Hello,
We are facing the same issue as https://forum.opnsense.org/index.php?topic=26661.0 (https://forum.opnsense.org/index.php?topic=26661.0) with version 22.7.4-amd64. Opnsense is working for ~20h, and then it's not responding anymore.
Error messages:
- Solaris: warning pool has encountered an uncorrectable io error suspended
- the console is showing a some CAM errors, device not ready, ahci reset and CAM time out...
It's really look like an hardware problem, but our disk was tested with a long smartctl test and there is no error.
Do you know how to resolve this issue ?
Cheers
Those zfs errors indicate either a bad disk or a bad connection to the drive. What SMART tests did you run? I would try reseating the cables connecting the disk for a start.
I run this one: smartctl -t long /dev/ada0
, zroot is on /dev/ada0p4 (there is only one drive by host).
I will try to reseat cables. But I run two servers with HA, and I randomly got the error on both.
What is the hardware you are using for the servers? Also, brand and model of the drives? Are you using a raid controller?
I have got the problem this morning too.
Hardware is custom:
No RAID (AHCI SATA)
Base Board Information
Manufacturer: MSI
Product Name: H81M-E34 (MS-7817)
CPU x1
Version: Intel(R) Core(TM) i3-4170 CPU @ 3.70GHz
Voltage: 1.2 V
External Clock: 100 MHz
Max Speed: 3800 MHz
Current Speed: 3700 MHz
Memory Device x2
Size: 4 GB
Type: DDR3
Type Detail: Synchronous
Speed: 1333 MT/s
Manufacturer: 0420
Rank: 1
Configured Memory Speed: 1333 MT/s
Minimum Voltage: 1.35 V
Maximum Voltage: 1.5 V
Configured Voltage: 1.5 V
Disk x1
SSD 64G
Just before the host crash, I have seen zfs errors... I don't see them after a reboot. I need to reinstall:
pool: zroot
state: ONLINE
status: One or more devices has experienced an error resulting in data
corruption. Applications may be affected.

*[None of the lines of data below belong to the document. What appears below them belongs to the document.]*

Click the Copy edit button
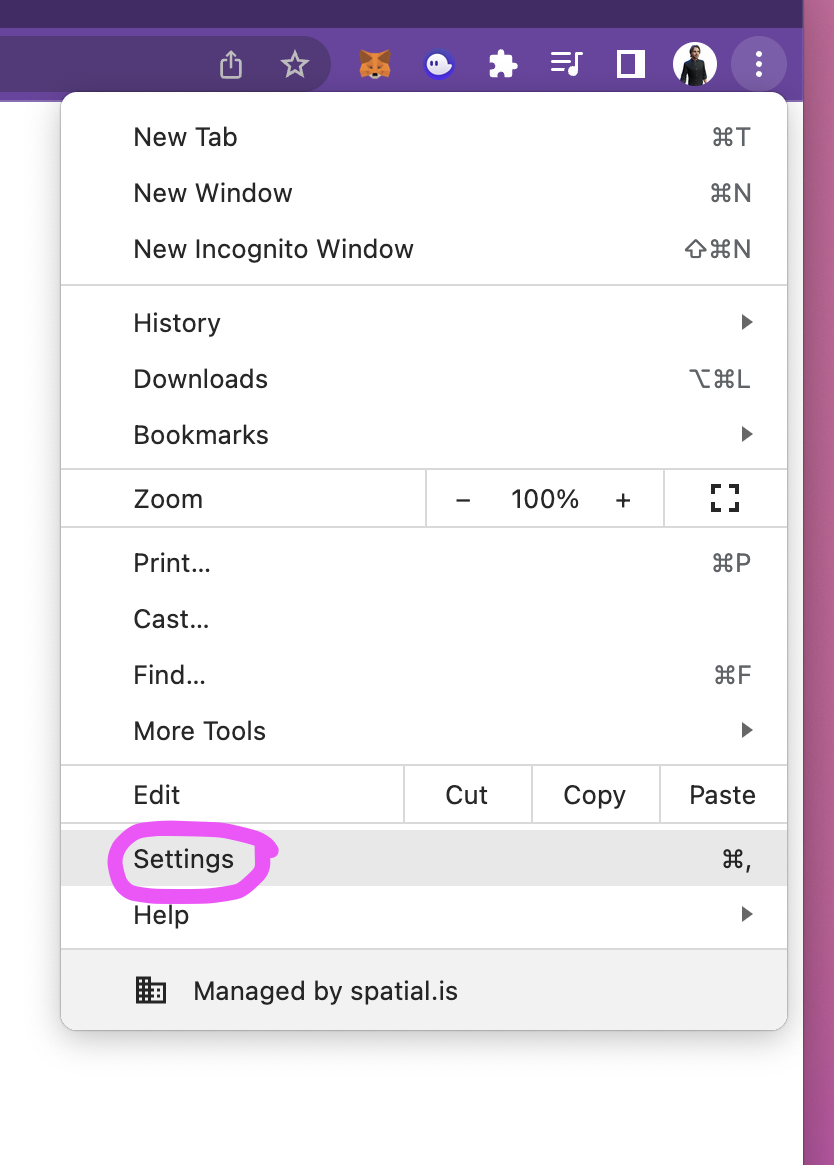The image size is (834, 1165). click(x=595, y=794)
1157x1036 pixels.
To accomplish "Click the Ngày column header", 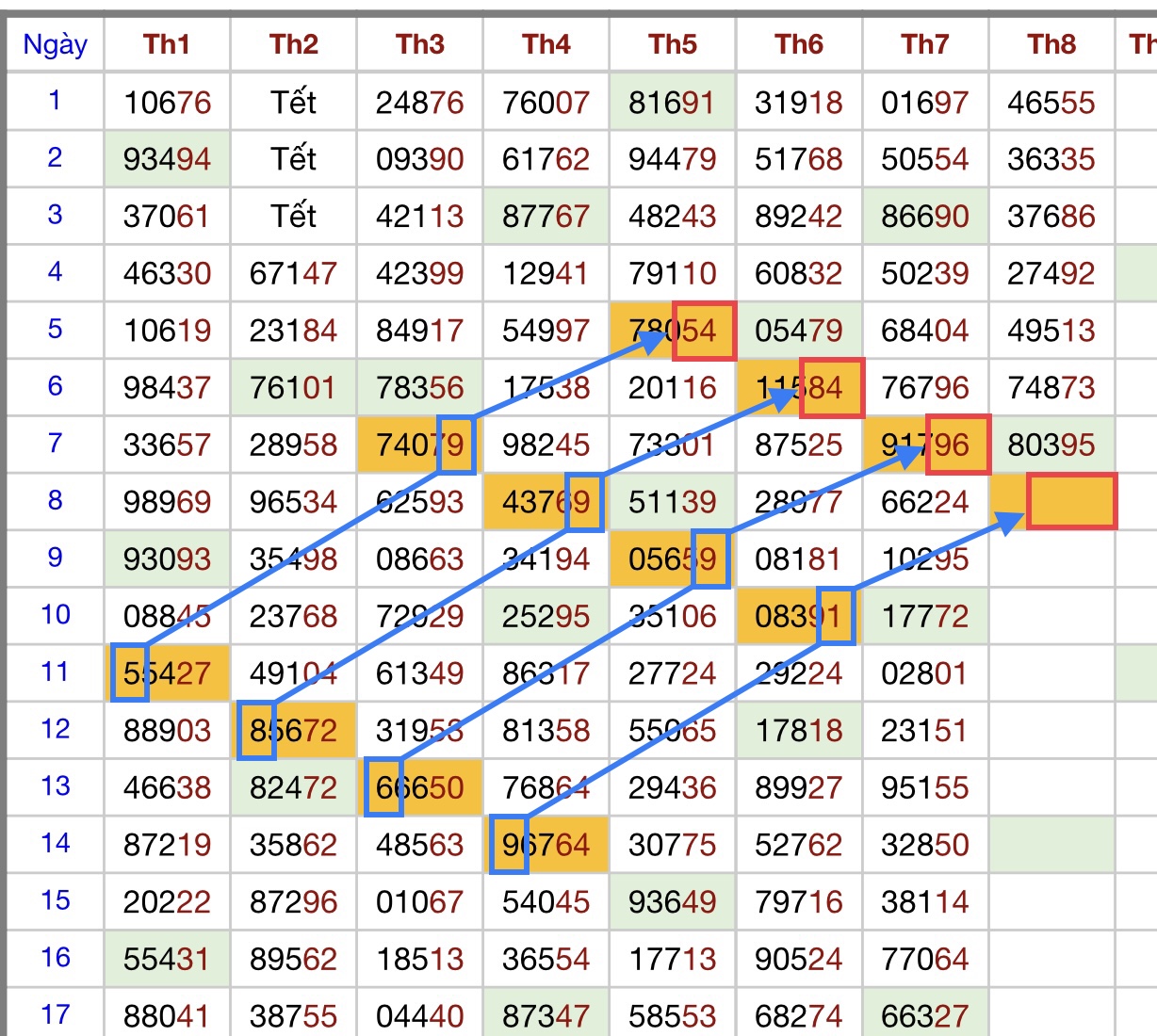I will (x=55, y=44).
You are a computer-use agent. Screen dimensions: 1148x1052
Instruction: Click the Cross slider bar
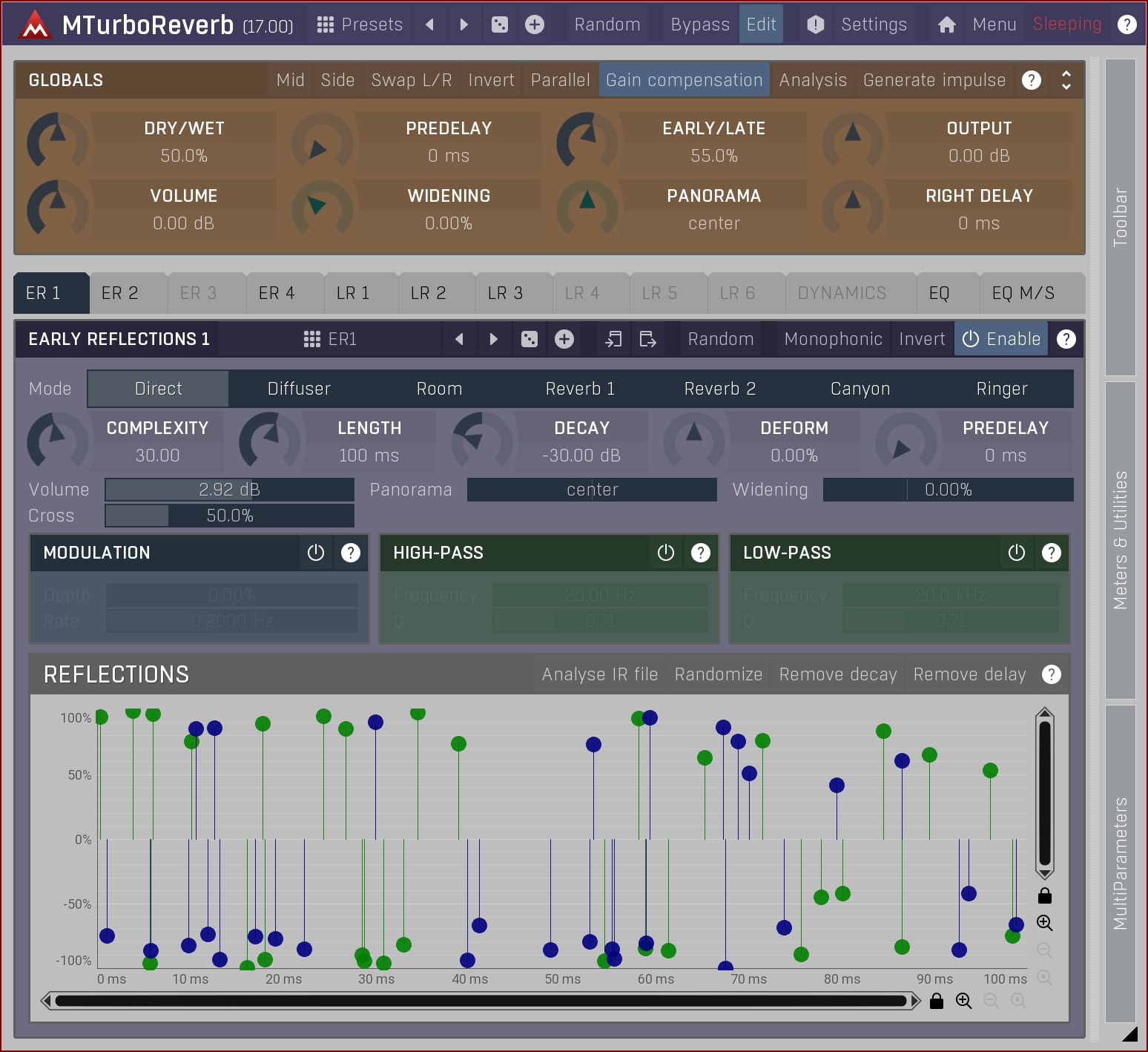coord(230,516)
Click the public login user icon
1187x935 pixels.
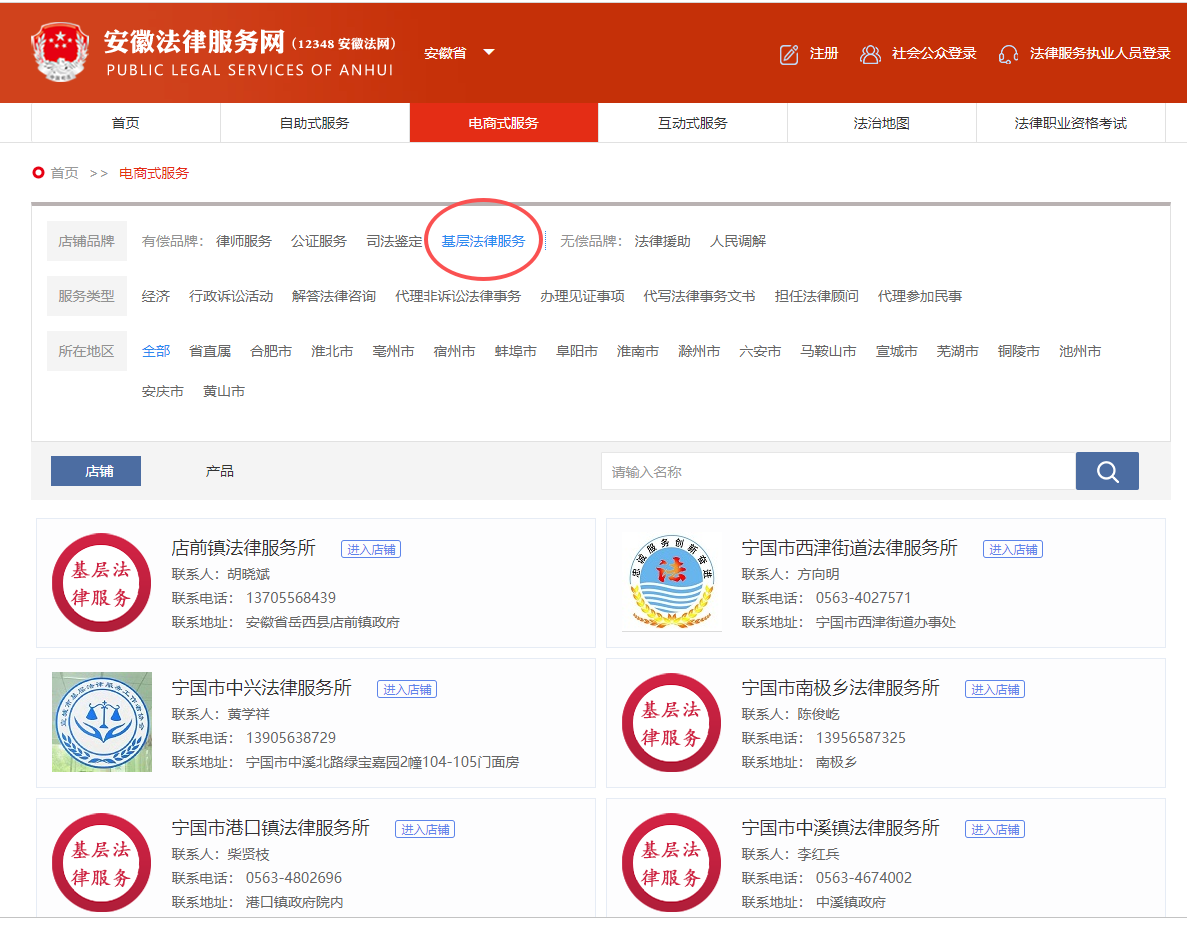[x=870, y=54]
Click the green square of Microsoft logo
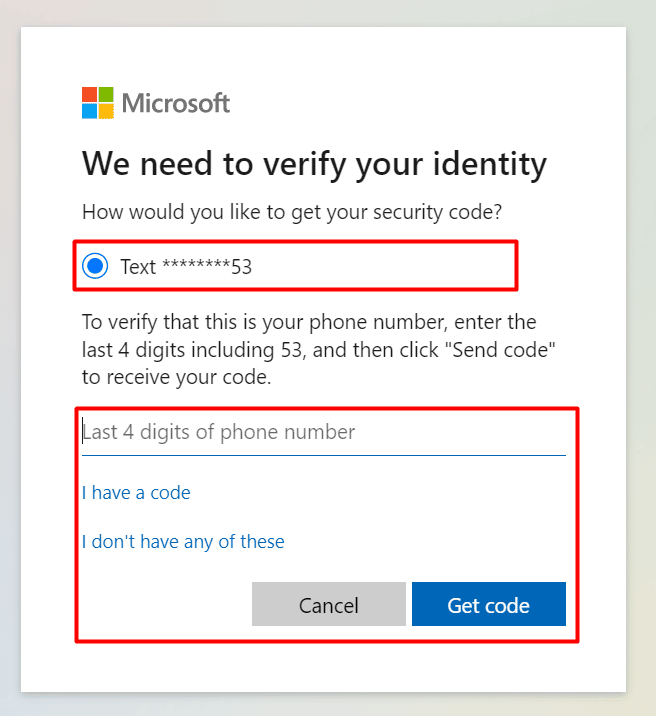656x716 pixels. coord(106,95)
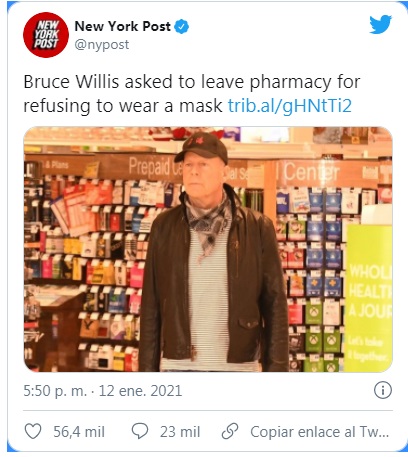Click the 56,4 mil likes count
408x457 pixels.
[79, 432]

action: Restore the file in question if possible. Otherwise restore the
entire pool from backup.
see: https://openzfs.github.io/openzfs-docs/msg/ZFS-8000-8A
scan: scrub repaired 0B in 00:00:06 with 0 errors on Mon Sep 26 14:48:34 2022
config:
NAME STATE READ WRITE CKSUM
zroot ONLINE 0 0 0
ada0p4 ONLINE 0 4.22G 0
errors: Permanent errors have been detected in the following files:
<metadata>:<0x0>
<metadata>:<0x8416>
<metadata>:<0x34>
<metadata>:<0x43>
<metadata>:<0x46>
zroot/ROOT/default:<0x0>
My guess is the disk is bad and needs replacing. You can try a reinstall, but I expect the problems to return.
Hello,
I just want to thank you because I changed both disks and I don't have this error anymore.
Strangely, those disks have no problem with another OS...
Everythink is running well after loosing one day because of the option Firewall/Settings/Advanced/Disable reply-to ;D
Glad to hear to got things working.
Another OS may not care about disk errors...until you experience data loss/corruption...